----- Passage shown
Anticipated expiration: 2035-03-02
Also published as: JPWO2015166619A1; US10472155B2; CA2945933C; US20170137199A1; AU2015254809A1; AU2015254809B2; EP3138781A4; CA2945933A1; WO2015166619A1; JP6648006B2; EP3138781A1

Description

TECHNICAL FIELD

The present invention relates to a synthetic resin bottle, especially, to a synthetic resin bottle including a trunk that has good shape retainability and a bottom that, when an inside of the bottle is brought to a reduced pressure state, is displaced toward the inside direction to absorb the reduced pressure.

BACKGROUND

To fill a content medium, such as a juice beverage and tea, into a synthetic resin (e.g., polyethylene terephthalate) bottle, it has been customary to employ a so-called hot filling method of filling the content medium at a temperature of, for example, approximately 90° into the bottle, immediately followed by sealing the bottle with a cap, for sterilization of the contents and the bottle. Since the hot filling method involves cooling of the bottle after sealed, the inside of the bottle is brought to a significant reduced pressure state, and measures, such as providing the trunk with an area (so-called a reduced pressure absorbing panel) that is easily deformable or by allowing the bottom to be displaced toward the inside direction of the bottle (e.g., refer to Patent Literature 1), are taken to prevent the appearance of the bottle from undergoing unsightly deformation. Imparting the bottom with a reduced pressure absorption function as in WO2010061758A provides the following advantages. That is to say, design flexibility is enhanced because there is no need to provide the reduced pressure absorbing panel in the trunk, which attracts attention as the bottle appearance. Moreover, since there is no need for such a deformable reduced pressure absorbing panel, the trunk maintains its surface rigidity and has good shape retainability.

SUMMARY

(Technical Problem)

A manufacturing process of a bottle used for foods or the like, the representative of which is a so-called PET bottle, employs transfer devices used to transfer the bottle to the subsequent process after the process of filling the content medium, and examples of the transfer devices may include a shooter, which guides the bottle in a manner such that the bottom of the bottle is freely slidable thereon, and a container, which holds the bottom of the bottle.
However, in such a structure as in WO2010061758A that imparts the bottom with the reduced pressure absorption function, due to, for example, slight differences in thickness of various portions of the bottle, hot filling the content medium might cause an outer circumference of the bottom to undergo unsightly deformation as a result of reduced pressure absorption and displacement of the bottom, and the outer diameter might exceed the maximum diameter defined in design. When the outer diameter of the bottom of the bottle exceeds the defined maximum diameter, the bottom of the bottle might be a cause of troubles by, for example, being caught in the shooter or the container, in the manufacturing process.
The present disclosure is to solve the above problem, and the present disclosure is to provide a synthetic resin bottle, with the structure in which the bottom is imparted with the reduced pressure absorption function, that prevents the bottom from being deformed and exceeding the defined maximum diameter after the content medium is hot filled.
US 2012/0248060 A1 , Fig. 13, discloses a bottle according to the preamble of claim 1.

(Solution to Problem)

The present invention resides in a synthetic resin bottle according to claim 1.
In a preferred embodiment of the above aspect, a plurality of radiately extending groove portions is arranged side by side at an equal interval in a circumferential direction in the peripheral portion.
----------
> _Exercise instructions_
A) Change the bottle patent description from "The present invention resides" through "the peripheral portion.", replacing "groove portions" with "rib portions".
B) In the bottle patent description, which two transfer devices are given as examples?
C) Continue the bottle patent description after its last sentence.
The lines that come after this have no connection to the bottle patent description.
----- Information provided
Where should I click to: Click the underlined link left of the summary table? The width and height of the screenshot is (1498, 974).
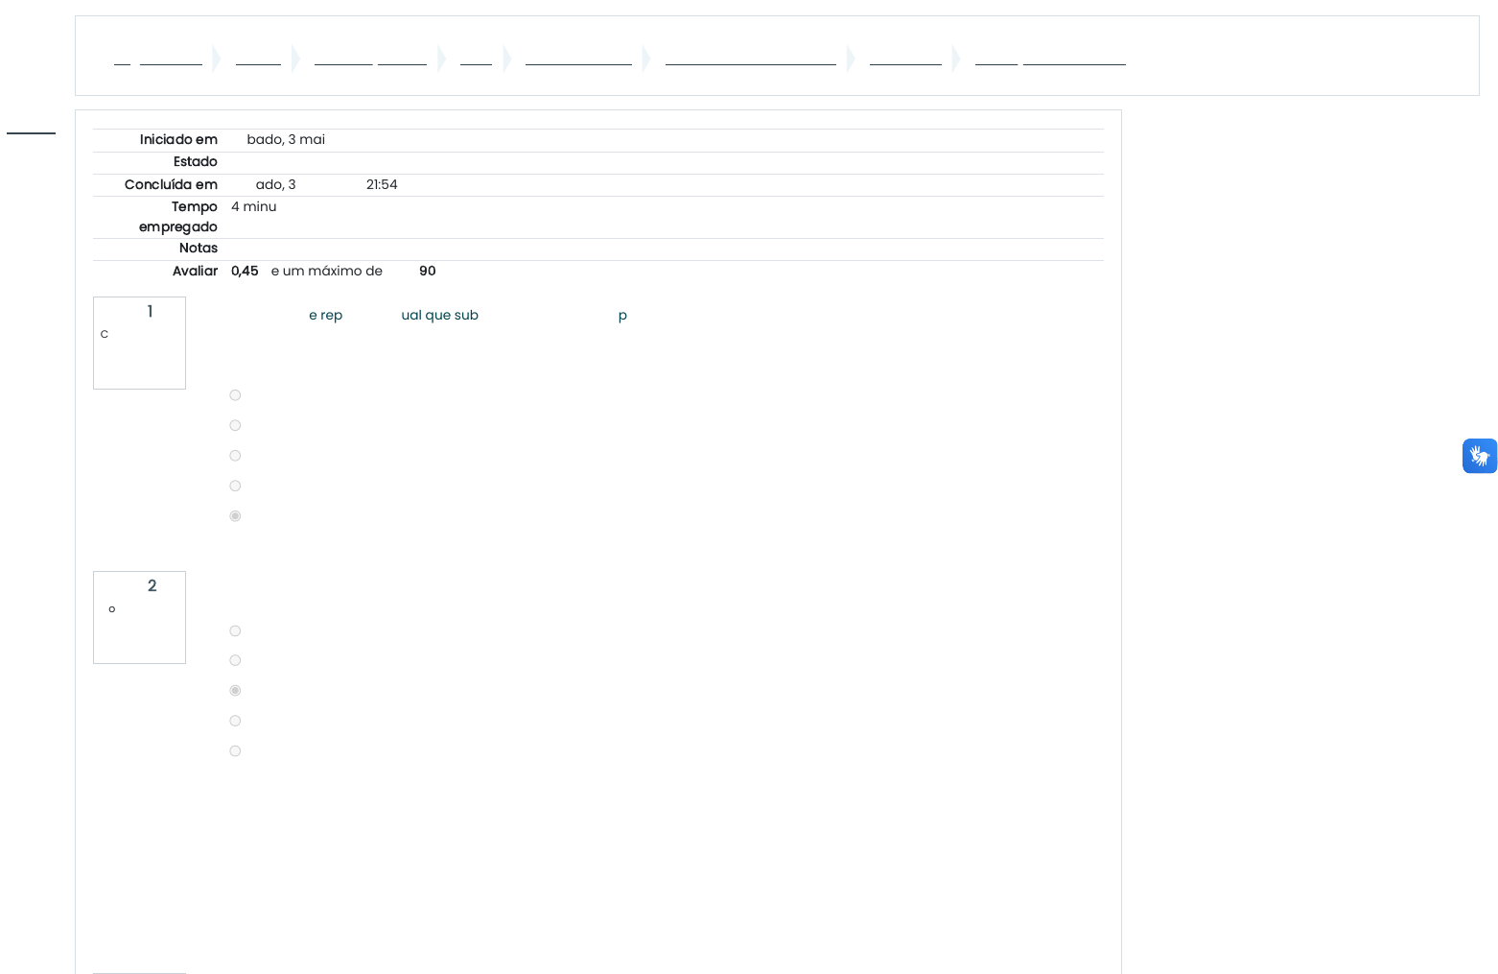point(31,129)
----------
> _Answers for this exercise_
A)
The present invention resides in a synthetic resin bottle according to claim 1.
In a preferred embodiment of the above aspect, a plurality of radiately extending rib portions is arranged side by side at an equal interval in a circumferential direction in the peripheral portion.

B) A shooter and a container.

C)
In another preferred embodiment of the above aspect, the groove portions each have a shape that is tapered radially inward.

(Advantageous Effects)

According to the present invention, the peripheral portion of the bottom of the bottle has the outer diameter dimension that is less than the outer diameter dimension of the lower end portion of the trunk, and a step is defined between the lower end portion of the trunk and the peripheral portion. Accordingly, even when the outer circumference of the bottom is deformed into an unsightly shape after the content medium is hot filled, the deformation stays within the step defined between the lower end portion of the trunk and the peripheral portion, and the outer diameter of the bottom is prevented from exceeding the maximum diameter defined for the synthetic resin bottle. Furthermore, due to a rib-like effect of the step, behavior of radially outward deformation of the peripheral portion is prevented. Consequently, in a manufacturing process of the synthetic resin bottle, troubles that occur during transfer due to the outer diameter of the bottom of the bottle exceeding the defined maximum diameter are prevented.
Moreover, according to the present disclosure, with the plurality of radiately extending groove portions arranged side by side at an equal interval in the circumferential direction in the peripheral portion in the above structure, stress focused on the groove portions is distributed evenly throughout the circumferential direction, and imbalance between more deformable portions and less deformable portions is avoided. Accordingly, unsightly deformation of the outer circumference of the bottom is prevented, and it is further ensured that the outer diameter of the bottom is prevented from exceeding the maximum diameter defined for the synthetic resin bottle.
Moreover, according to the present disclosure, with the groove portions each having a shape that is tapered radially inward, the stress is focused on the groove portions more effectively, and accordingly, the bottom is deformed more easily, and the reduced pressure absorption effect and the aforementioned effect are further enhanced.
Moreover, according to the present disclosure, with the plurality of radiately extending groove portions arranged side by side at an equal interval in the circumferential direction in the peripheral portion, the stress focused on the groove portions is distributed evenly throughout the circumferential direction, and imbalance between more deformable portions and less deformable portions is avoided. This prevents unsightly deformation of the outer circumference of the bottom. Consequently, in a manufacturing process of the synthetic resin bottle, troubles that occur during transfer due to unsightly deformation of the outer diameter of the bottom of the bottle are prevented.

BRIEF DESCRIPTION OF THE DRAWINGS

In the accompanying drawings:

FIG. 1 is a side view of an embodiment of a synthetic resin bottle according to the present disclosure;
FIG. 2 is a bottom view of a bottle illustrated in FIG. 1; and
FIG. 3 is a partially enlarged sectional view of the vicinity of a bottom of a bottle illustrated in FIG. 1 that is taken along a line A-A in FIG. 2.

DETAILED DESCRIPTION

Some embodiments of the present disclosure will be described in more detail below with reference to the drawings.
FIG. 1 is a side view illustrating an embodiment of a synthetic resin bottle according to the present disclosure, FIG. 2 is a bottom view of a bottle illustrated in FIG. 1 that is taken along a line A-A in FIG. 2, and FIG. 3 is a partially enlarged sectional view of the vicinity of a bottom of a bottle illustrated in FIG. 1. A two-dot chain line illustrated in FIG. 3 indicates an example of a state where the bottom is displaced upward when absorbing a reduced pressure.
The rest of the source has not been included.